L’histoire de la révolution algérienne est dominée par le regard français. Aussi bien veillant soit-il, celui-ci implique une question : qu’est-ce qu’il coûte à l’Algérie d’être dépendante de l’étranger même dans l’écriture de l’histoire de ses mythes fondateurs ?
La censure ou l’autocensure sur certains thèmes, parmi nous, expliquent la recherche de l’information ailleurs et surtout en France où se publient beaucoup d’ouvrages d’historiens et des mémoires d’acteurs. Cela nous coûte d’écrire l’histoire des « mythes fondateurs de l’Algérie » parce qu’il faut commencer par s’entendre sur les concepts et reconnaître que nous avons des mythes fondateurs comme la plupart des États-nations. Or, chez nous, ce sont des « vérités » et des « constantes » que même les historiens, aussi patriotes soient-ils, ne sont pas autorisés à discuter ! Alors, ce qui contredit ou vient d’ailleurs est toujours bon à prendre, ne serait-ce que par esprit de controverse.

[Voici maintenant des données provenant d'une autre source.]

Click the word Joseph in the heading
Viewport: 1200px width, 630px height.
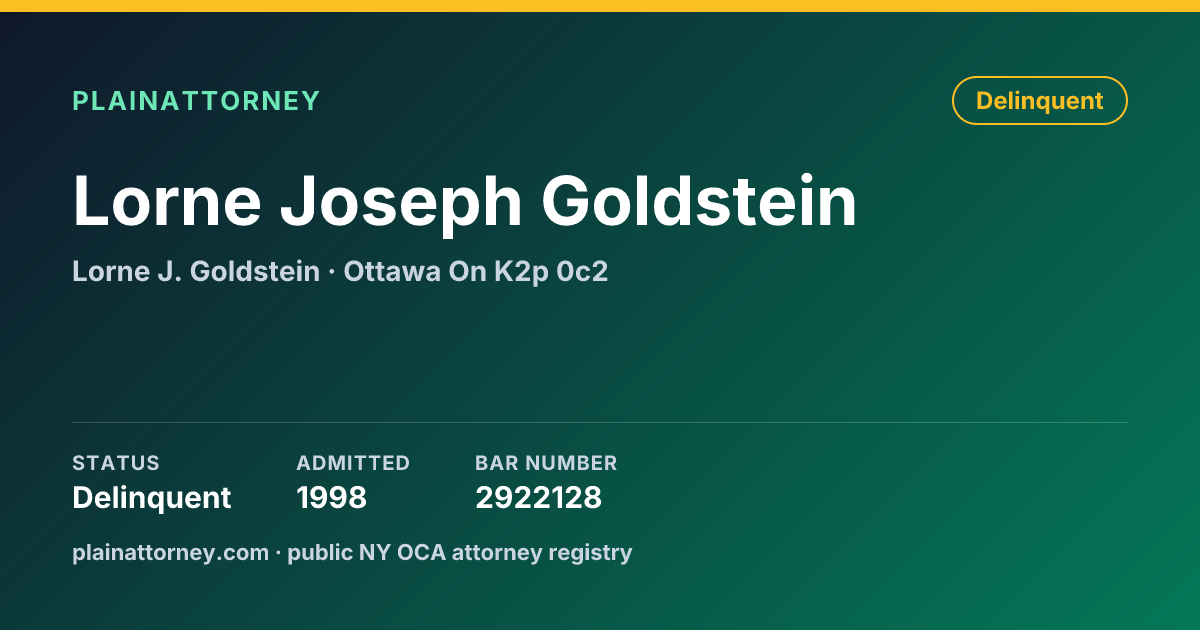pyautogui.click(x=402, y=203)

Que suggérez-vous à l’attention des jeunes chercheurs mais aussi des autorités pour donner à la recherche en histoire la place qu’elle doit occuper dans l’université algérienne ?
Aux jeunes chercheurs, je suggère de choisir des thèmes porteurs, des questions inédites, même à très petite échelle, pour faire avancer la recherche, même dans un milieu assez conservateur dans l’ensemble. Je leur dis intéressez-vous à l’histoire de la longue durée, voire à la préhistoire, notre région est riche en vestiges et notre enracinement millénaire et, surtout, libérez-vous des injonctions de politique politicienne et travaillez en réseau pour promouvoir l’histoire de notre belle Algérie.
Quant aux autorités, une seule demande, pas facile à réaliser : Accordez-votre confiance aux enfants de ce pays, soutenez-les dans leurs entreprises et leurs ambitions ; et laissez-les prendre la responsabilité de leurs écrits et de leurs actes ; des débats citoyen, historien et responsable entre tous sortiront des travaux novateurs qui répondent aux aspirations de tous les Algériens.
Il est par ailleurs souhaitable que la chaîne dédiée à l’histoire qui va naître soit une véritable opportunité d’ouverture sur la pluralité des idées et un outil de promotion et de vulgarisation des travaux les plus rigoureux et les plus novateurs.